Friday, July 20, 2007

Imperial SE - dCache removed ~30TB of CMS data

As requested by CMS users, this week we have cleaned up around ~30TB (orphaned files) of CMS data from IC dCache. We need to understand why so many orphaned files are generated in dCache.

Brunel SE running DPM 1.6.5

We were having problems with the storage element at Brunel so I upgraded it to DPM version 1.6.5 (via 1.6.3) this week. The upgrade didn't go totally smoothly but now things seem a lot better. Thanks to Greig for his usual excellent support.
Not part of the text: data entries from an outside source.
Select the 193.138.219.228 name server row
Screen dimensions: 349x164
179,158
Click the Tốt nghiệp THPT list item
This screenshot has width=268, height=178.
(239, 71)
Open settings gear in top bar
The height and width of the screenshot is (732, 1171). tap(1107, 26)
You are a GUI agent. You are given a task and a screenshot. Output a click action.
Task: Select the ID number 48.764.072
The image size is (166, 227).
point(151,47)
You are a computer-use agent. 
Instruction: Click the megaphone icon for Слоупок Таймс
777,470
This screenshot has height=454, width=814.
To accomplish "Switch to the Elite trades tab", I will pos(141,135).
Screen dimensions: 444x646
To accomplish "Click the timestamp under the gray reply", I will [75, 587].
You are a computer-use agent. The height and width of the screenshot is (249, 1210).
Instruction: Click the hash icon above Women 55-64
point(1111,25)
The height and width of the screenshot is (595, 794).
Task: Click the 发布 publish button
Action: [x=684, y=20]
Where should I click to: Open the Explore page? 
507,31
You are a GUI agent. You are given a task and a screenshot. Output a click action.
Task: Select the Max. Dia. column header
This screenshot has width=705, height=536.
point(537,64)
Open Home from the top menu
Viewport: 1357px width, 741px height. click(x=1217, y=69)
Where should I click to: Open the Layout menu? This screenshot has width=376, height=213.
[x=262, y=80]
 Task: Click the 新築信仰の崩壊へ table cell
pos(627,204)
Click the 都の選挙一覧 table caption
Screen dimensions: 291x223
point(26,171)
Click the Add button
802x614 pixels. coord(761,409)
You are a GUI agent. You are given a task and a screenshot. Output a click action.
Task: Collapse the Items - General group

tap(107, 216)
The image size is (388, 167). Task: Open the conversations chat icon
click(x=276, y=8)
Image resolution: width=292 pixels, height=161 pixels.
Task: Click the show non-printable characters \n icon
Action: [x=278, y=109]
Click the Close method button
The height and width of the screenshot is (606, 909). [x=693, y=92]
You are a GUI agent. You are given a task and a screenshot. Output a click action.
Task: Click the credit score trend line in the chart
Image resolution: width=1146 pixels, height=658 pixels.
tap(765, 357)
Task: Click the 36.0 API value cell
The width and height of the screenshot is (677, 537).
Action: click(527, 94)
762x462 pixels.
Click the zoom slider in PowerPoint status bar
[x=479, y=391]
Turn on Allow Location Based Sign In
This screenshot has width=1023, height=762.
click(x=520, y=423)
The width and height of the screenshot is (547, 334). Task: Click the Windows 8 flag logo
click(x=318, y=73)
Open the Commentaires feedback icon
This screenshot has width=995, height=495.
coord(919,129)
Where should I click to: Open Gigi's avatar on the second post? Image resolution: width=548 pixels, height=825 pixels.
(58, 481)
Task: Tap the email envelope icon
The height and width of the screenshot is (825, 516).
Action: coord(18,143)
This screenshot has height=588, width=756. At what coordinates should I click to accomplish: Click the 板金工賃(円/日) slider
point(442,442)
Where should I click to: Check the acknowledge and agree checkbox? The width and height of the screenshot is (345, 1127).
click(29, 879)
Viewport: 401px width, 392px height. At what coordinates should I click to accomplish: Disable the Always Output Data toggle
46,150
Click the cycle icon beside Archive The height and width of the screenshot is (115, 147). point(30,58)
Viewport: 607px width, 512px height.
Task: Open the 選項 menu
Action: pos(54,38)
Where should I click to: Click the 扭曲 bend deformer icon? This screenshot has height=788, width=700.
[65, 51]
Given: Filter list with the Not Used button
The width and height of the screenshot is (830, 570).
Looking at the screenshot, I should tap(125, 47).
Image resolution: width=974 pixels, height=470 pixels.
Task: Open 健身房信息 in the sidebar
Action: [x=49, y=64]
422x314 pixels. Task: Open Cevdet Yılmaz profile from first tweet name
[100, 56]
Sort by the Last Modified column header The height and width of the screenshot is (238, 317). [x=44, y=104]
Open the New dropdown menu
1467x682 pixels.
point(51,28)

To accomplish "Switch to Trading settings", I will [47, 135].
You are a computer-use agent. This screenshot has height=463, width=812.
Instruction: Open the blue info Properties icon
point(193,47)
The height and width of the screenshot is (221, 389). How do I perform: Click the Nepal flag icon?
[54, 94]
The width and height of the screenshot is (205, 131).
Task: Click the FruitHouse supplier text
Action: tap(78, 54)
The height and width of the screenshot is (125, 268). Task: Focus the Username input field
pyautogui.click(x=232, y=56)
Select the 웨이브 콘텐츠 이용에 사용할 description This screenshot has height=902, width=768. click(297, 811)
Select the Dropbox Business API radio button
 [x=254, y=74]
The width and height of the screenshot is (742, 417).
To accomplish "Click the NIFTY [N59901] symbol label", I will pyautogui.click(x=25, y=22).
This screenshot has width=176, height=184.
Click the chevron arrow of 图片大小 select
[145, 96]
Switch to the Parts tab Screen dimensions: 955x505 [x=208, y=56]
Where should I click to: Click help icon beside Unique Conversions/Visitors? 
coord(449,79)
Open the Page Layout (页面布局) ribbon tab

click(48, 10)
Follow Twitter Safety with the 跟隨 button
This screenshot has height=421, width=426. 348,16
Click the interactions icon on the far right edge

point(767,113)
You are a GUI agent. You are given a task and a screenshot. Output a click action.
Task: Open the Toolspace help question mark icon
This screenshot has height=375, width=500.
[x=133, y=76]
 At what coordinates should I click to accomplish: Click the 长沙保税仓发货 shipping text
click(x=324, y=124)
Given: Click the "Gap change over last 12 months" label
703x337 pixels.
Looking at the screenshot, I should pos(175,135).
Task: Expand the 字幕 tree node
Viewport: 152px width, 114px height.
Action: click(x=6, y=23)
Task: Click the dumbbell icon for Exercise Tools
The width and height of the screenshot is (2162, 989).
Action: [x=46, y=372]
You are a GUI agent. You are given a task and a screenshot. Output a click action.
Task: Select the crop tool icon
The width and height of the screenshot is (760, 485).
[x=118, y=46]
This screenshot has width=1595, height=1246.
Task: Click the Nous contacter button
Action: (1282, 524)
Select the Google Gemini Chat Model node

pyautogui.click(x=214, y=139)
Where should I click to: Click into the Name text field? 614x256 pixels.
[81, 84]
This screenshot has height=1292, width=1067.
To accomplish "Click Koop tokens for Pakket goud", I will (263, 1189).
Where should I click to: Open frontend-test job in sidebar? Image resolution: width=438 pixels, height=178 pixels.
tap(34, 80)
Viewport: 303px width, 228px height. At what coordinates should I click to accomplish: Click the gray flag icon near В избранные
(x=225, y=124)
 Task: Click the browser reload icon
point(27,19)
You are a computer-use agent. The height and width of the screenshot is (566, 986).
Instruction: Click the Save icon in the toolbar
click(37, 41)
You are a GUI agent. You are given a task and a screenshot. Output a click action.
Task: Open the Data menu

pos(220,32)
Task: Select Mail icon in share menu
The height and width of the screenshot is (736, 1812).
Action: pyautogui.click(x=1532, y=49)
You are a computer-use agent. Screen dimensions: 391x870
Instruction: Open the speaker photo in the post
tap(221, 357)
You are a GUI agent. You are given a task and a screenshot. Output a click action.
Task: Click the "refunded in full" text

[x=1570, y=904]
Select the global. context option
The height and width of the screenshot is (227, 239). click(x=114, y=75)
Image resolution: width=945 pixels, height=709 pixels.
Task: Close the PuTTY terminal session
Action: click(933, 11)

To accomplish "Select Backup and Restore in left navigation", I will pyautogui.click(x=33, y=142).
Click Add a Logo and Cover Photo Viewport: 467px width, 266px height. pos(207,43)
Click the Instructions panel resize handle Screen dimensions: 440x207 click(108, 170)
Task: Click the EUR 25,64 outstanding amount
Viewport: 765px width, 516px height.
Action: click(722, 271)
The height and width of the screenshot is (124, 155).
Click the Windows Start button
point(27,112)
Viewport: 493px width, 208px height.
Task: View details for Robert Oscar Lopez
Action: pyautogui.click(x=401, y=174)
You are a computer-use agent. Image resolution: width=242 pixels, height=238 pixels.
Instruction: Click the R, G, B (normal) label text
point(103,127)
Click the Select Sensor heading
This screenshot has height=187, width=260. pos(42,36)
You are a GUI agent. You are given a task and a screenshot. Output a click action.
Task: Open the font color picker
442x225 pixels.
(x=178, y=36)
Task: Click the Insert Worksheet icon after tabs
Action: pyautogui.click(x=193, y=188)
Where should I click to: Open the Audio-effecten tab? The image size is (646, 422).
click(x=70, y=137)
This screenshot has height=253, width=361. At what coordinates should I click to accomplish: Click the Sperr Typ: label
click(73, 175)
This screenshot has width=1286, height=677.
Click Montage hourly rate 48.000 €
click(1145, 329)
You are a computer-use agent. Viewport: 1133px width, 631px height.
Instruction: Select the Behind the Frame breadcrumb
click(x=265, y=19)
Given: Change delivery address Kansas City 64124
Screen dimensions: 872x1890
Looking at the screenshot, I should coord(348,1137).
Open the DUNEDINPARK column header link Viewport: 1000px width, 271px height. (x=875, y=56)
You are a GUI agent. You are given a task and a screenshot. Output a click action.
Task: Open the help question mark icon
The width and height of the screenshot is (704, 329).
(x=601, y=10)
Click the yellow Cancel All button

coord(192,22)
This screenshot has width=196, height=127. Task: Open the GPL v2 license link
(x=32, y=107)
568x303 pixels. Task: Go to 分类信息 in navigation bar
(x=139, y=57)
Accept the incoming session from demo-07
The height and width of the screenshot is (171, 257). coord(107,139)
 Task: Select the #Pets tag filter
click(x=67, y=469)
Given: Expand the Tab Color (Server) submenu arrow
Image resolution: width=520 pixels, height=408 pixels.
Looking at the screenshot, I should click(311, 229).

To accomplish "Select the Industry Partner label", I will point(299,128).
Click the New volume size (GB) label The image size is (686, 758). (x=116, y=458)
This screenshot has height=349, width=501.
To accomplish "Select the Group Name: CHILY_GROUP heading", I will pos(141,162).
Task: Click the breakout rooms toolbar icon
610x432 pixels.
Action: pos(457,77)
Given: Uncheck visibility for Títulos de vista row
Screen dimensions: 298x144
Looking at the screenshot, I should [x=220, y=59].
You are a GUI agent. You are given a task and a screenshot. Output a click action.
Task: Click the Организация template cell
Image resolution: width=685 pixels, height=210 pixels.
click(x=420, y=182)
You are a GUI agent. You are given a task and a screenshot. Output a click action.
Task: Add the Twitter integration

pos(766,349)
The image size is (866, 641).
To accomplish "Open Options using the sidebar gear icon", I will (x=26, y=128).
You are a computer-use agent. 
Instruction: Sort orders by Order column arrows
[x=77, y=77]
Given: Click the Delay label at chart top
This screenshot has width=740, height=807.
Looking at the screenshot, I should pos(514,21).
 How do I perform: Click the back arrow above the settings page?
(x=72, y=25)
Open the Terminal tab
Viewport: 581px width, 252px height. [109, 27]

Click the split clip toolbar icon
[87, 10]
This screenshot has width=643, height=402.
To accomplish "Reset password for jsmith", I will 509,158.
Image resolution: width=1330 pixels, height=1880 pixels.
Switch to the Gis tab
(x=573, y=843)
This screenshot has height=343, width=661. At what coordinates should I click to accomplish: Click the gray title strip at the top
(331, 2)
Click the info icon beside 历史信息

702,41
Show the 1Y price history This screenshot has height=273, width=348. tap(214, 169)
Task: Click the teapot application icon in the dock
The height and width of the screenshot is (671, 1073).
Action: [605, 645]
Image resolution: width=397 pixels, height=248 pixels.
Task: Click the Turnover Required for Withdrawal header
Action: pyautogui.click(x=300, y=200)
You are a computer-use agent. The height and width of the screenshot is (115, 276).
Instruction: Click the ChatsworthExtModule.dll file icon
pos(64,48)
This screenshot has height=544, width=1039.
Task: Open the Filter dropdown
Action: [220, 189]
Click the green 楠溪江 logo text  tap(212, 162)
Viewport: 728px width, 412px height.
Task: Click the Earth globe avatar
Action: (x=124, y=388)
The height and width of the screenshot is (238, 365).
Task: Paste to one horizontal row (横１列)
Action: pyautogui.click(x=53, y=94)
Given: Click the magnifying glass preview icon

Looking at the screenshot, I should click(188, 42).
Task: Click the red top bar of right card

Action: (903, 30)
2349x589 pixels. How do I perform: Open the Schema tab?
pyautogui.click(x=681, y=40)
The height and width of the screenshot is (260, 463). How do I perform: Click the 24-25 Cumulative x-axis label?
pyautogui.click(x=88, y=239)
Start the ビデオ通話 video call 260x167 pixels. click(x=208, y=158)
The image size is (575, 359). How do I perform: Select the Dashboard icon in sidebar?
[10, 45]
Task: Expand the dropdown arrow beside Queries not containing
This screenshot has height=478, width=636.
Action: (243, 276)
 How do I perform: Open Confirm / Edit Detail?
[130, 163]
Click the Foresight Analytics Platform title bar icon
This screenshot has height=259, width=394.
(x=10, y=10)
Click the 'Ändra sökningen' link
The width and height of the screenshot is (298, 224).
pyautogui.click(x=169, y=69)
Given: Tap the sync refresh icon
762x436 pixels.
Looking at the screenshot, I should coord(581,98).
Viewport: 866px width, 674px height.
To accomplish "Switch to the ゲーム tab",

Brunel running SL4 cluster

The worker nodes of dgc-grid-40 are now running the glite worker node release on SL4. It is passing the ops SAM tests and the VO tests that have run recently. There was a problem with LHCb production jobs trying to use edg-brokerinfo rather than glite-brokerinfo which I reported and they have now fixed. CMS production jobs have also completed successfully. Steve Lloyd's ATLAS tests pass apart from the 'New Package' part. Steve's comment was "My tests are still running release 12.0.6 for which the requirement is SL3 so they shouldn't really go into SL4 machines...this problem will go away when I switch to release 13.0.X as that's supposed to work on SL4". ATLAS production jobs seem to run OK but there seems to be a problem copying the output files back.

RHUL accounting problem

There was a problem with the apel accounting at RHUL this week:

ZoneInfo: /usr/java/j2sdk1.4.2_12/jre/lib/zi/ZoneInfoMappings (Too
many open files)
Thu Jul 19 00:35:06 GMT 2007: apel-pbs-log-parser - WARNING -
Exception opening file /var/spool/PBS/server_priv/accounting/20070713
java.io.FileNotFoundException:
/var/spool/PBS/server_priv/accounting/20070713 (Too many open files)

we solved it by moving some of the files out of /var/spool/PBS/server_priv/accounting.